アーサ王子の君影草 ~スズランの杞憂に過ぎない愁い事~
「はは、気が利くね。……俺も移動しようかな。席に案内してもらえる? スズラン───」

 そう言ったライアだがスズランの手を取り、自ら酒場(バル)の最奥に向かう。
 広くはないが半個室の造りで通常の席からは死角になっている為、入り口の垂れ幕を下ろせば完全に私的な空間にもなる席だ。店の混雑時などは解放するが普段の使用頻度は低い、しかし稀に要人なども利用する要は予約ありきの席である。

「……ご注文は?」

 ライアが席に着いたので早速注文を取る。すると機嫌良く品書きを開きながら「今日のお勧めは?」と返してきた。上目遣いで見つめられると勝手に心臓が跳ねる。

「おすすめは、えっとね…っきゃぁ!」

 油断していた。

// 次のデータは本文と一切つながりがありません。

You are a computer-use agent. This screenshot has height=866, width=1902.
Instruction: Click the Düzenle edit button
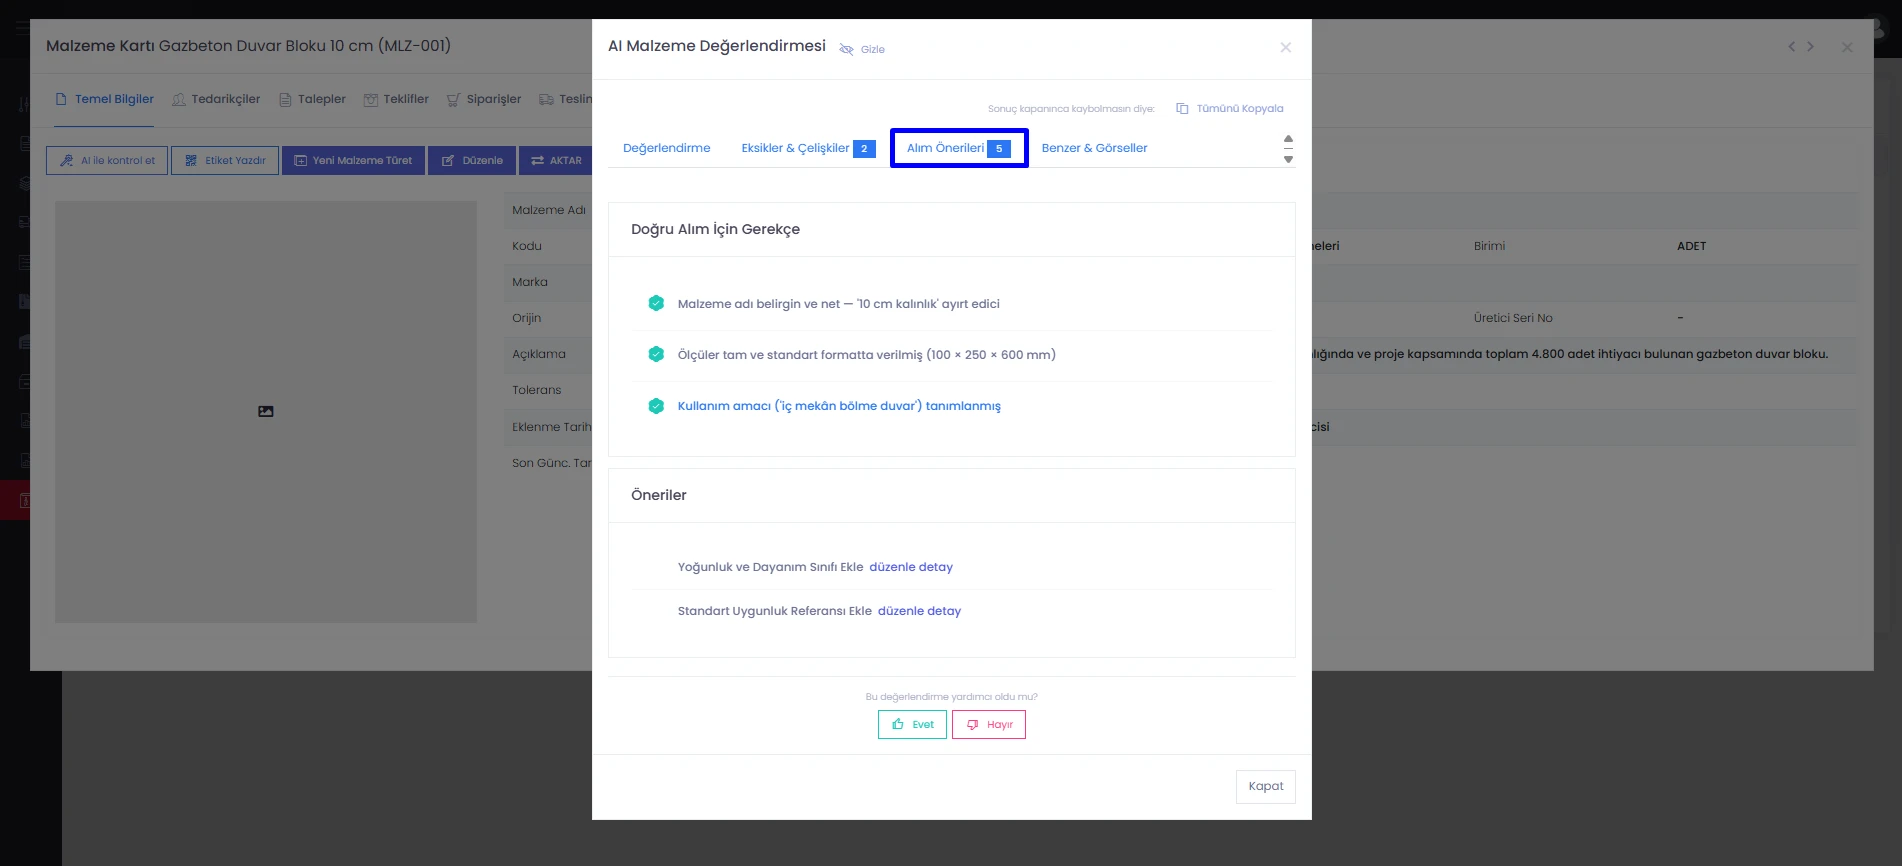pyautogui.click(x=472, y=160)
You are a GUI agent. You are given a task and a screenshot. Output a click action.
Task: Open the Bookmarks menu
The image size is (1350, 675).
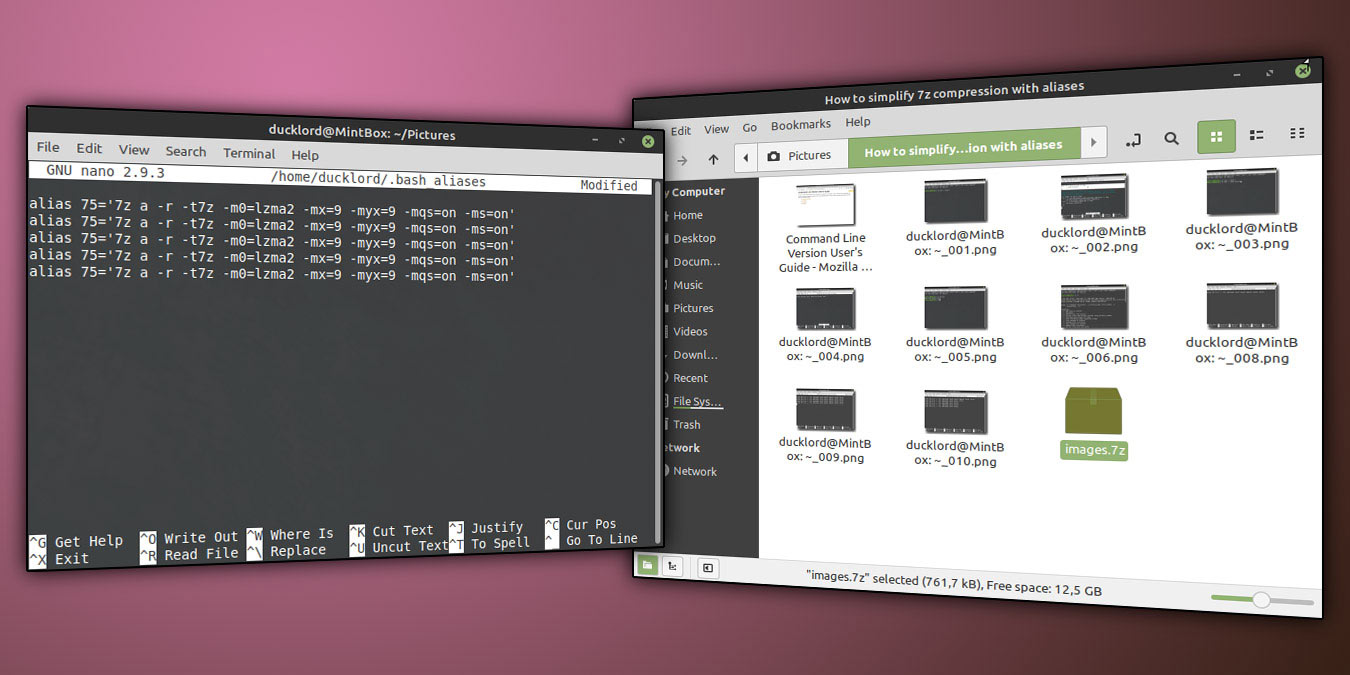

品書きを見せられたので真剣に料理を選ぼうとした所、伸びてきた腕に肩を引き寄せられる。少しでも隙を見せると途端に罠にかけられた小動物の如く捕まってしまうのだ。前のめりに転倒しそうになった筈が、強引にライアの膝の上に座らせられていた。

「ここで一緒に選んでよ」

「ここでって…!」

「駄目?」

「だ、駄目じゃ、ないけど」

「なら選んで欲しいな」

 だがそれは到底無理な話だ。既に鼻先が触れ合いそうな程互いの距離が近い。